What is expected - Your answer must be a word-for-word copy of the listing, with all pictures excluded.
(Beginning of Material for this task)
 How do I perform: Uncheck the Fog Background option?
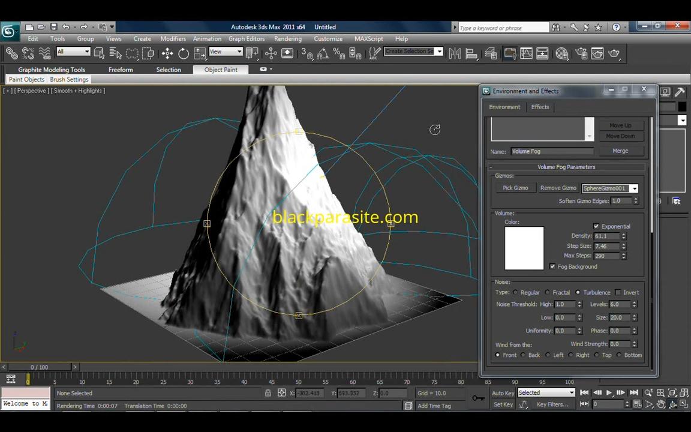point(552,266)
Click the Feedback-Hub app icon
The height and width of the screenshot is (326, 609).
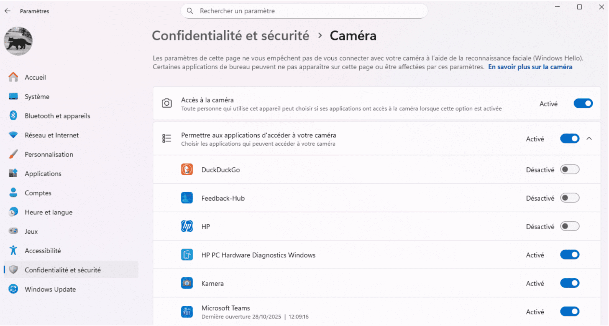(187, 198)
(End of Material for this task)
Exercise response -
 How do I perform: Uncheck the Fog Background option?
point(552,266)
Click the Feedback-Hub app icon
The height and width of the screenshot is (326, 609).
(187, 198)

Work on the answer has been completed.